--- TASK DETAILS ---
Your task is to repeat the data exactly, every line of it.

*** Opening of THE DATA ***

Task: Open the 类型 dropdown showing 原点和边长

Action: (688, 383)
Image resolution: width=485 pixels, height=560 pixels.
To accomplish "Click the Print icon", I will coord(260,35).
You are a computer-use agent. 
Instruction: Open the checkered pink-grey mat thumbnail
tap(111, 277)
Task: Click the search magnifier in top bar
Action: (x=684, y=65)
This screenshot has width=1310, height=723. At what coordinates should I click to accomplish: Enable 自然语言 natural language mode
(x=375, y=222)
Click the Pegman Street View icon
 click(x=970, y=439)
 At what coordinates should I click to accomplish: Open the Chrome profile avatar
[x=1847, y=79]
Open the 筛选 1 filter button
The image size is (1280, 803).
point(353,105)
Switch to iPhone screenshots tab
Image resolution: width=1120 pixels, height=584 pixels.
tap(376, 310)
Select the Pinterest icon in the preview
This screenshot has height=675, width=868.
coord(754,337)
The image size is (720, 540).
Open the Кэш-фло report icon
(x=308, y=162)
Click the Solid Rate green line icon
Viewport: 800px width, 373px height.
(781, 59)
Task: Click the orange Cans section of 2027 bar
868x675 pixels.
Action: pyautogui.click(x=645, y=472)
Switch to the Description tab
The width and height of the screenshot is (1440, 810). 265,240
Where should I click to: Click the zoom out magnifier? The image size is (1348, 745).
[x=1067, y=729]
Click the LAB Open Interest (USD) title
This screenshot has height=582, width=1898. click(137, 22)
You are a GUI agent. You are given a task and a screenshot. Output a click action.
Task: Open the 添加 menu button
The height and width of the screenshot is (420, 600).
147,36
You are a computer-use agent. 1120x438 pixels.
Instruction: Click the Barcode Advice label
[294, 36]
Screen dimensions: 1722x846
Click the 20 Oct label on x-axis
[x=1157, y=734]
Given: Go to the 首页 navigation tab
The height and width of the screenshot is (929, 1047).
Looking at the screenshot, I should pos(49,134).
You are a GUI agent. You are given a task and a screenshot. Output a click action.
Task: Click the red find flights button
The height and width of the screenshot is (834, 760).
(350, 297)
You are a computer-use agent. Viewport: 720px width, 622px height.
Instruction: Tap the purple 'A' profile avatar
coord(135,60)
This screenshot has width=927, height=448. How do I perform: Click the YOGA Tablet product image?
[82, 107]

*** Close of THE DATA ***

--- OUTPUT FOR THIS EXERCISE ---
Task: Open the 类型 dropdown showing 原点和边长

Action: (688, 383)
Image resolution: width=485 pixels, height=560 pixels.
To accomplish "Click the Print icon", I will coord(260,35).
You are a computer-use agent. 
Instruction: Open the checkered pink-grey mat thumbnail
tap(111, 277)
Task: Click the search magnifier in top bar
Action: (x=684, y=65)
This screenshot has width=1310, height=723. At what coordinates should I click to accomplish: Enable 自然语言 natural language mode
(x=375, y=222)
Click the Pegman Street View icon
 click(x=970, y=439)
 At what coordinates should I click to accomplish: Open the Chrome profile avatar
[x=1847, y=79]
Open the 筛选 1 filter button
The image size is (1280, 803).
point(353,105)
Switch to iPhone screenshots tab
Image resolution: width=1120 pixels, height=584 pixels.
tap(376, 310)
Select the Pinterest icon in the preview
This screenshot has height=675, width=868.
coord(754,337)
The image size is (720, 540).
Open the Кэш-фло report icon
(x=308, y=162)
Click the Solid Rate green line icon
Viewport: 800px width, 373px height.
(781, 59)
Task: Click the orange Cans section of 2027 bar
868x675 pixels.
Action: pyautogui.click(x=645, y=472)
Switch to the Description tab
The width and height of the screenshot is (1440, 810). 265,240
Where should I click to: Click the zoom out magnifier? The image size is (1348, 745).
[x=1067, y=729]
Click the LAB Open Interest (USD) title
This screenshot has height=582, width=1898. click(137, 22)
You are a GUI agent. You are given a task and a screenshot. Output a click action.
Task: Open the 添加 menu button
The height and width of the screenshot is (420, 600).
147,36
You are a computer-use agent. 1120x438 pixels.
Instruction: Click the Barcode Advice label
[294, 36]
Screen dimensions: 1722x846
Click the 20 Oct label on x-axis
[x=1157, y=734]
Given: Go to the 首页 navigation tab
The height and width of the screenshot is (929, 1047).
Looking at the screenshot, I should pos(49,134).
You are a GUI agent. You are given a task and a screenshot. Output a click action.
Task: Click the red find flights button
The height and width of the screenshot is (834, 760).
(350, 297)
You are a computer-use agent. Viewport: 720px width, 622px height.
Instruction: Tap the purple 'A' profile avatar
coord(135,60)
This screenshot has width=927, height=448. How do I perform: Click the YOGA Tablet product image?
[82, 107]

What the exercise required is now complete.